AUFGABENSTELLUNG
A. Kannst du den Absatz, der mit „Mascha Kalékos äusserst bewegte Biographie“ beginnt, aus dem Text über Mascha Kaléko als kurze Liste wiedergeben und dabei seine wichtigsten Fakten erhalten?
B. Wie lauten die Zeilen der Auflistung zwischen der Zeile mit „You are a GUI“ und dem Ende der Auflistung, beide eingeschlossen, wenn du dort „screenshot“ durch „screen image“ ersetzt und alles andere unverändert lässt? Lass die Bilder in deiner Antwort weg.

VORGEGEBENER TEXT
———

Am 21. Januar 2025 war der 50. Todestag der galizisch-Berliner Jüdin Mascha Kaléko, dieser weit über die Grenzen Deutschlands bekannt gewordenen Lyrikerin.
Mascha Kalékos äusserst bewegte Biographie ist im Internet detailliert nachzulesen.1 Sie selbst teilte in der ihr eigenen, emotionalen Sprache ihr Dasein in folgende „sechs Leben“ ein:2 „das 1. Leben als Mascha allein“/„das 2. Leben als Mascha und ihr erster Mann S. Kaléko“/„das 3. Leben als Mascha und ihr zweiter Mann Chemjo Vinaver“/„das 4. Leben als Mascha, Chemjo Vinaver und Steven, der Sohn“/„das 5. Leben als Mascha und Chemjo ohne Steven“ und schliesslich „das 6. Leben als Mascha allein“. Von heute aus betrachtet, könnte Mascha Kalékos Lebens als eine Art Symphonie in vier Sätzen umrissen werden:

M. Kaléko in ihren Jugendjahren, in Berlin.

———

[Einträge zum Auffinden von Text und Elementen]
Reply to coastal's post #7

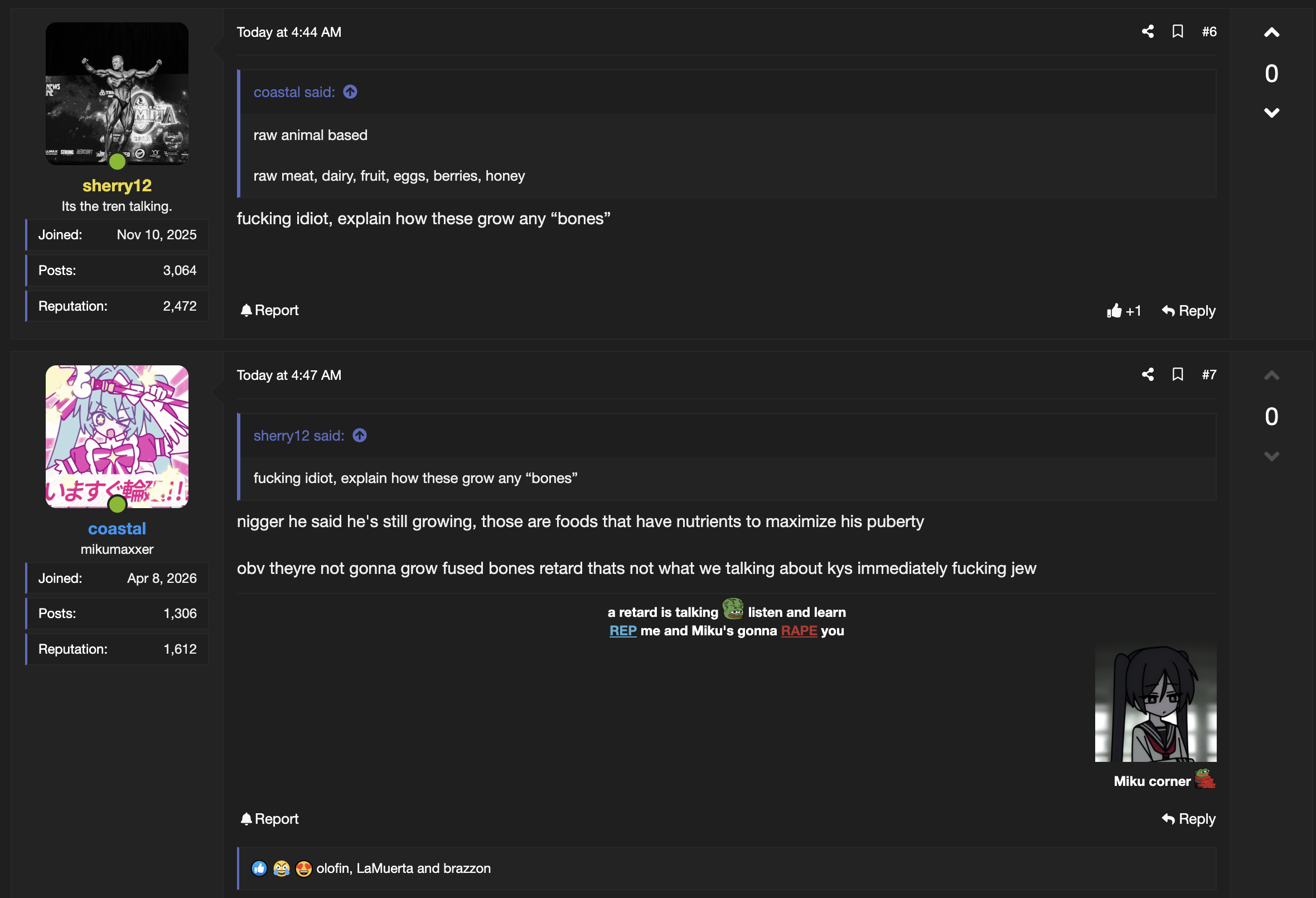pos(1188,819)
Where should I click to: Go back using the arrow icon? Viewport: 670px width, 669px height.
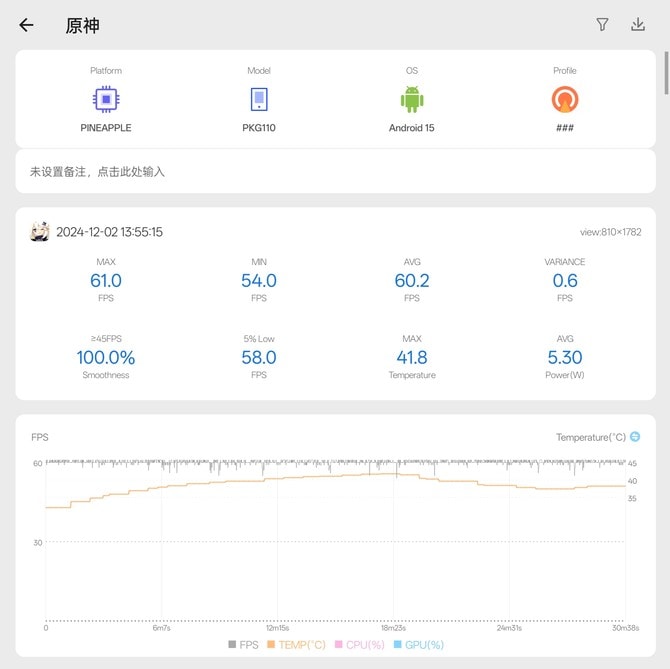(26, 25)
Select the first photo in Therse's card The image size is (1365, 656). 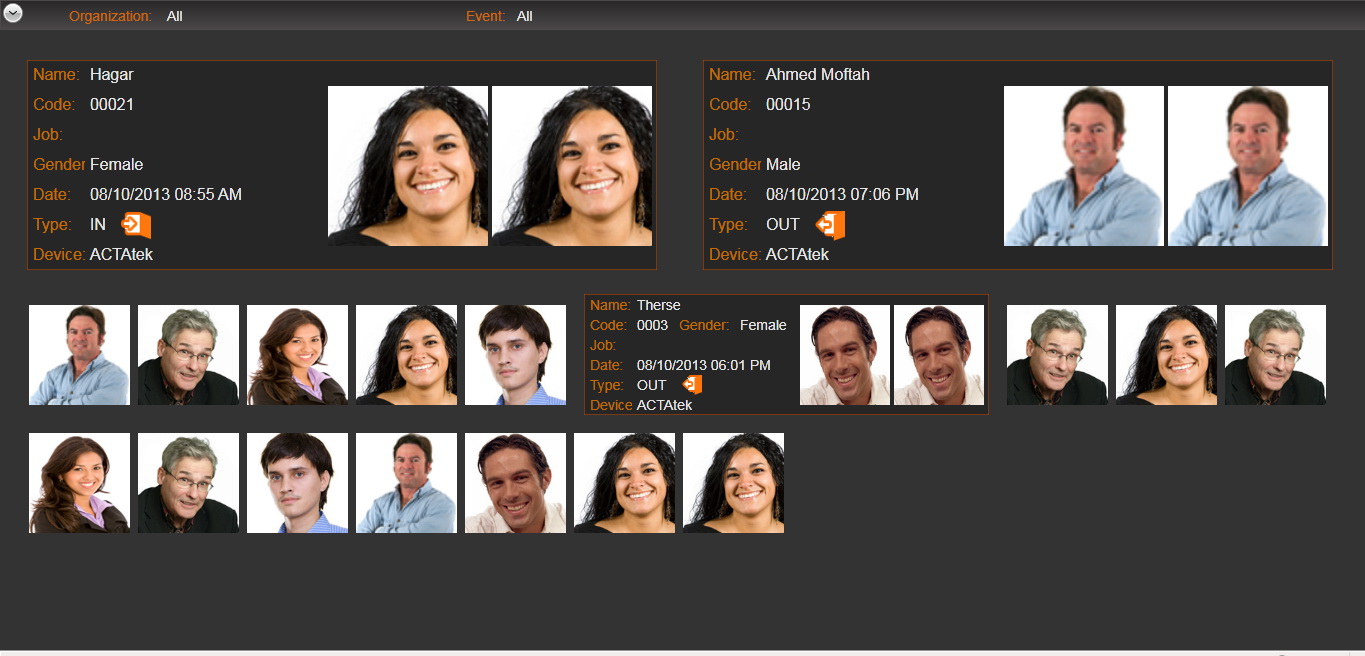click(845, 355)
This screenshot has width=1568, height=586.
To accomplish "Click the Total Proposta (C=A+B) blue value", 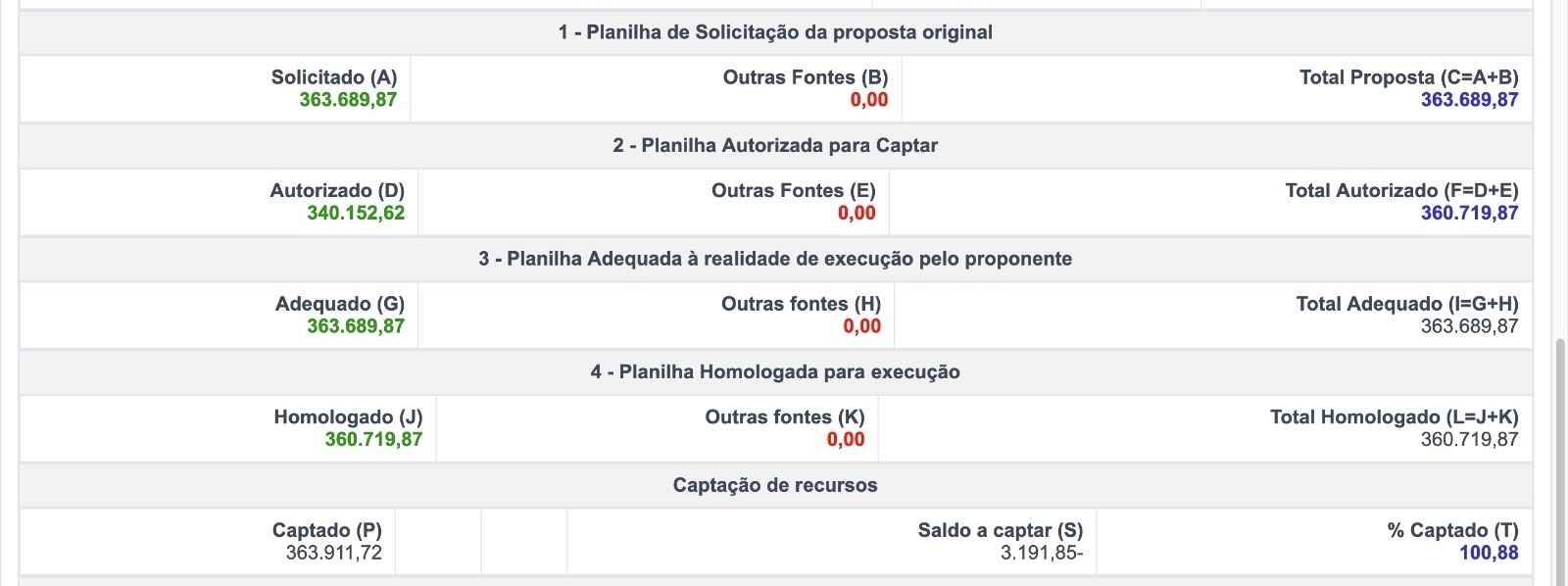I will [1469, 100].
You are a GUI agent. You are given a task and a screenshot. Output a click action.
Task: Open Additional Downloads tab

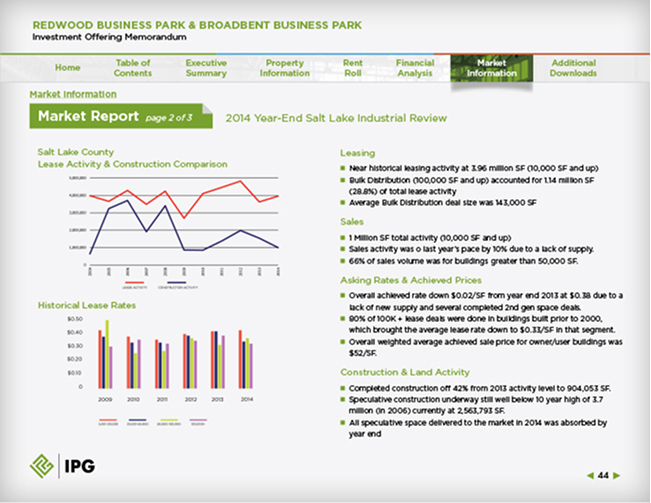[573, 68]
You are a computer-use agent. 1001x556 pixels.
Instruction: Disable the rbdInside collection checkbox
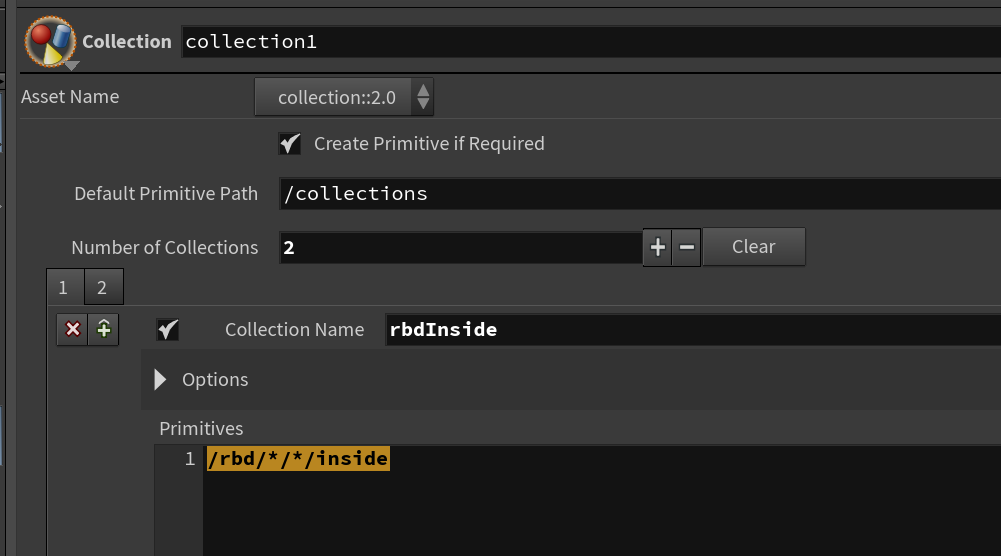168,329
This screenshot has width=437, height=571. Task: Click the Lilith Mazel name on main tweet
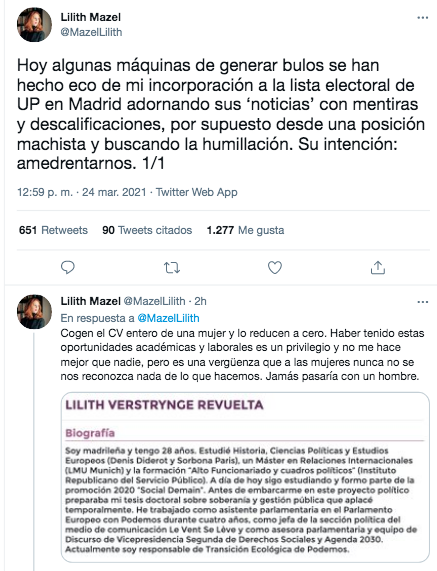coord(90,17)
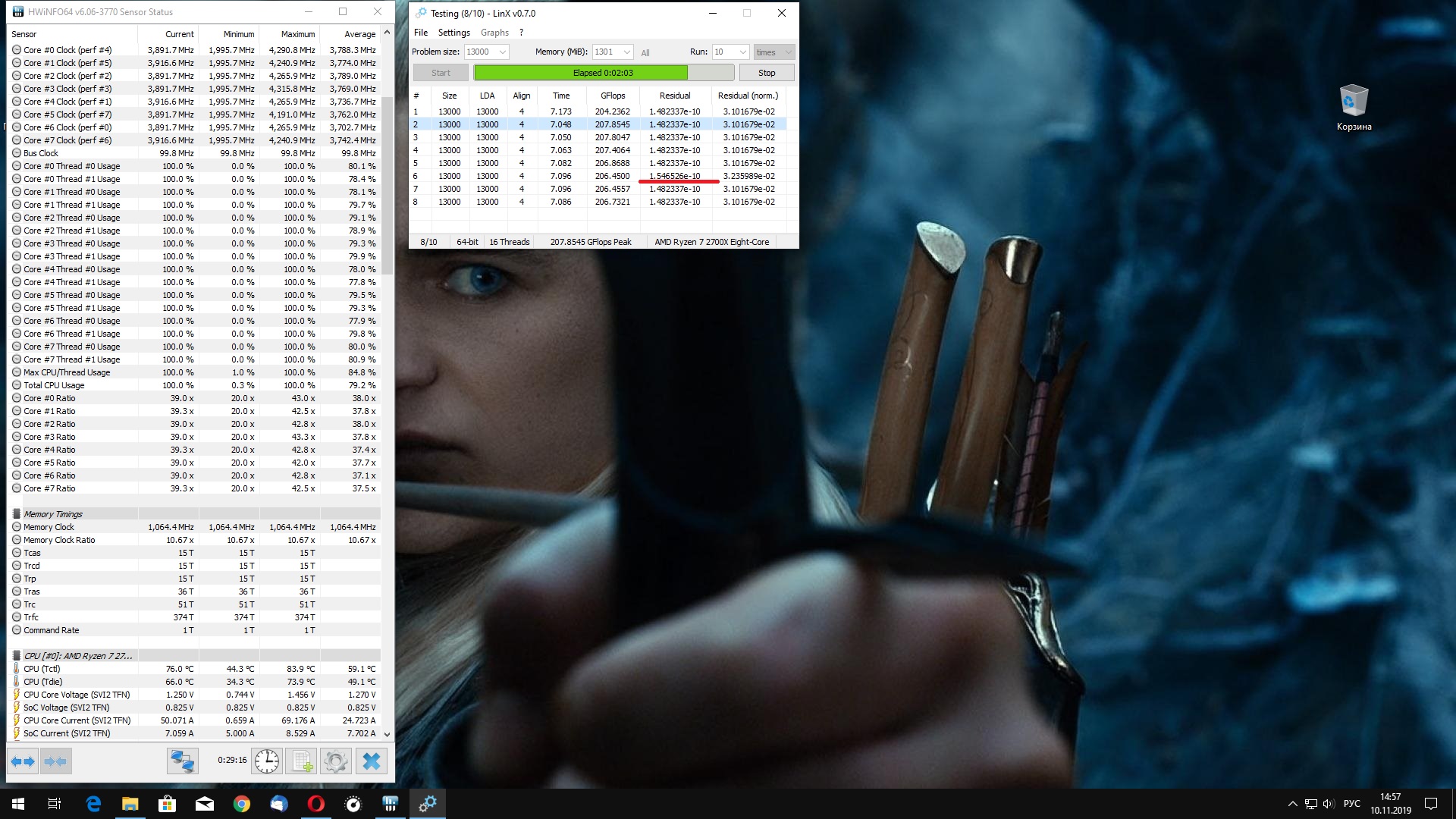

———

ERGEBNISSE JE AUFGABE
A.
- Mascha Kalékos sehr bewegte Biographie ist im Internet ausführlich nachzulesen.
- Sie selbst teilte ihr Dasein in sechs Leben ein:
  1. Mascha allein
  2. Mascha und ihr erster Mann S. Kaléko
  3. Mascha und ihr zweiter Mann Chemjo Vinaver
  4. Mascha, Chemjo Vinaver und Sohn Steven
  5. Mascha und Chemjo ohne Steven
  6. Mascha allein
- Aus heutiger Sicht lässt sich ihr Leben als eine Art Symphonie in vier Sätzen umreißen.

B.
You are a GUI agent. You are given a task and a screen image. Output a click action.
Task: Open Additional Downloads tab

[573, 68]
You are a computer-use agent. 1001x556 pixels.
Instruction: Disable the rbdInside collection checkbox
168,329
This screen image has width=437, height=571. Task: Click the Lilith Mazel name on main tweet
coord(90,17)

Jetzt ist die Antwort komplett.